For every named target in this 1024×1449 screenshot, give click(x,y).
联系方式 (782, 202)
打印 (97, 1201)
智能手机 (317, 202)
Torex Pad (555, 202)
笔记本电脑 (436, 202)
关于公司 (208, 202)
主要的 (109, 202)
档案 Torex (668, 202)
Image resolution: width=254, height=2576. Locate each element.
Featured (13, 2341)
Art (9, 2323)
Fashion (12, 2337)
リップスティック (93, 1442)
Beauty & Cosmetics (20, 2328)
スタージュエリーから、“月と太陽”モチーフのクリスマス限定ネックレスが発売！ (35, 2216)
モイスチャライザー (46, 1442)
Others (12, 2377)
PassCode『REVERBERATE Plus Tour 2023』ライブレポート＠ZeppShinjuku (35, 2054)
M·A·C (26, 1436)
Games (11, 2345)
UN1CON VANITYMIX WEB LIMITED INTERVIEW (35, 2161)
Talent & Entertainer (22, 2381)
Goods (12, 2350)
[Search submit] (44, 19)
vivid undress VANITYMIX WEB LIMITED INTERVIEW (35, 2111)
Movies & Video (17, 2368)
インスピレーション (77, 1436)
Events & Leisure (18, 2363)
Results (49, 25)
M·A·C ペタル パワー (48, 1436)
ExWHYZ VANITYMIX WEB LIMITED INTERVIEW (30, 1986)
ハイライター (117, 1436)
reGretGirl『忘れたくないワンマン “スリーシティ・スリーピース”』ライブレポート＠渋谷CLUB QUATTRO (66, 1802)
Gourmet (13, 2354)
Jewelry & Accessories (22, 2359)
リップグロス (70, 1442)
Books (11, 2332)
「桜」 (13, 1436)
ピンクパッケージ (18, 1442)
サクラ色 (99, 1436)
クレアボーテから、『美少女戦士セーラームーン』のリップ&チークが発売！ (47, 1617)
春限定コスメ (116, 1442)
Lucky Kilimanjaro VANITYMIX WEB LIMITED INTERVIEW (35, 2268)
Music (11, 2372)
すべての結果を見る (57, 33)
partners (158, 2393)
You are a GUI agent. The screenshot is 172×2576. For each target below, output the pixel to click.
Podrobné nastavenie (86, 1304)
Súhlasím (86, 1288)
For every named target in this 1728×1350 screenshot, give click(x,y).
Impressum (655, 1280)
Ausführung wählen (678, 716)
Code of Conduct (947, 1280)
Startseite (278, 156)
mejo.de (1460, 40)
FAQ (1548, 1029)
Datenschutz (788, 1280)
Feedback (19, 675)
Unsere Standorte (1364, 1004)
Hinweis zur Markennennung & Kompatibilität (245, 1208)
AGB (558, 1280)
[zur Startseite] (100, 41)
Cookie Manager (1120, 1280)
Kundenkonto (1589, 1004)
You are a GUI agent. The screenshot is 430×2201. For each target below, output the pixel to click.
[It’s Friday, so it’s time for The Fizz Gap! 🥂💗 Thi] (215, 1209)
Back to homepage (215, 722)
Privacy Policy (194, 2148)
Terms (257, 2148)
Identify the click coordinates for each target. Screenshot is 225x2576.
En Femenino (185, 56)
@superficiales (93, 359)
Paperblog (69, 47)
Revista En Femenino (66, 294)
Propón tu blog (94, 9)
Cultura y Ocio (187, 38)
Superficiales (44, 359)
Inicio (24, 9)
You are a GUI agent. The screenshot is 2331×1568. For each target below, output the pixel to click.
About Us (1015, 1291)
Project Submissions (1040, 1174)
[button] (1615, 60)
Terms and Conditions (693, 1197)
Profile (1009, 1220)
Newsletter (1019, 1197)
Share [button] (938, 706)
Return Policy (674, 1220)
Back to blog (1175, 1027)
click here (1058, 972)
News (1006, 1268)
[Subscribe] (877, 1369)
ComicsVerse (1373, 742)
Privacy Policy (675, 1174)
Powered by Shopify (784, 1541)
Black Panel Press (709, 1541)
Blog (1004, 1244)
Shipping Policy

☆ ☆ ☆ ☆

Extract the complete set of records unchanged.

For every named target in this 1024×1449 screenshot, give click(x,y).
联系方式 (782, 202)
打印 (97, 1201)
智能手机 (317, 202)
Torex Pad (555, 202)
笔记本电脑 (436, 202)
关于公司 (208, 202)
主要的 (109, 202)
档案 Torex (668, 202)
Image resolution: width=254, height=2576. Locate each element.
Featured (13, 2341)
Art (9, 2323)
Fashion (12, 2337)
リップスティック (93, 1442)
Beauty & Cosmetics (20, 2328)
スタージュエリーから、“月と太陽”モチーフのクリスマス限定ネックレスが発売！ (35, 2216)
モイスチャライザー (46, 1442)
Others (12, 2377)
PassCode『REVERBERATE Plus Tour 2023』ライブレポート＠ZeppShinjuku (35, 2054)
M·A·C (26, 1436)
Games (11, 2345)
UN1CON VANITYMIX WEB LIMITED INTERVIEW (35, 2161)
Talent & Entertainer (22, 2381)
Goods (12, 2350)
[Search submit] (44, 19)
vivid undress VANITYMIX WEB LIMITED INTERVIEW (35, 2111)
Movies & Video (17, 2368)
インスピレーション (77, 1436)
Events & Leisure (18, 2363)
Results (49, 25)
M·A·C ペタル パワー (48, 1436)
ExWHYZ VANITYMIX WEB LIMITED INTERVIEW (30, 1986)
ハイライター (117, 1436)
reGretGirl『忘れたくないワンマン “スリーシティ・スリーピース”』ライブレポート＠渋谷CLUB QUATTRO (66, 1802)
Gourmet (13, 2354)
Jewelry & Accessories (22, 2359)
リップグロス (70, 1442)
Books (11, 2332)
「桜」 (13, 1436)
ピンクパッケージ (18, 1442)
サクラ色 (99, 1436)
クレアボーテから、『美少女戦士セーラームーン』のリップ&チークが発売！ (47, 1617)
春限定コスメ (116, 1442)
Lucky Kilimanjaro VANITYMIX WEB LIMITED INTERVIEW (35, 2268)
Music (11, 2372)
すべての結果を見る (57, 33)
partners (158, 2393)
You are a GUI agent. The screenshot is 172×2576. For each target below, output the pixel to click.
Podrobné nastavenie (86, 1304)
Súhlasím (86, 1288)
For every named target in this 1728×1350 screenshot, give click(x,y).
Impressum (655, 1280)
Ausführung wählen (678, 716)
Code of Conduct (947, 1280)
Startseite (278, 156)
mejo.de (1460, 40)
FAQ (1548, 1029)
Datenschutz (788, 1280)
Feedback (19, 675)
Unsere Standorte (1364, 1004)
Hinweis zur Markennennung & Kompatibilität (245, 1208)
AGB (558, 1280)
[zur Startseite] (100, 41)
Cookie Manager (1120, 1280)
Kundenkonto (1589, 1004)
You are a GUI agent. The screenshot is 430×2201. For each target below, output the pixel to click.
[It’s Friday, so it’s time for The Fizz Gap! 🥂💗 Thi] (215, 1209)
Back to homepage (215, 722)
Privacy Policy (194, 2148)
Terms (257, 2148)
Identify the click coordinates for each target. Screenshot is 225x2576.
En Femenino (185, 56)
@superficiales (93, 359)
Paperblog (69, 47)
Revista En Femenino (66, 294)
Propón tu blog (94, 9)
Cultura y Ocio (187, 38)
Superficiales (44, 359)
Inicio (24, 9)
You are a GUI agent. The screenshot is 2331×1568. For each target below, output the pixel to click.
About Us (1015, 1291)
Project Submissions (1040, 1174)
[button] (1615, 60)
Terms and Conditions (693, 1197)
Profile (1009, 1220)
Newsletter (1019, 1197)
Share [button] (938, 706)
Return Policy (674, 1220)
Back to blog (1175, 1027)
click here (1058, 972)
News (1006, 1268)
[Subscribe] (877, 1369)
ComicsVerse (1373, 742)
Privacy Policy (675, 1174)
Powered by Shopify (784, 1541)
Black Panel Press (709, 1541)
Blog (1004, 1244)
Shipping Policy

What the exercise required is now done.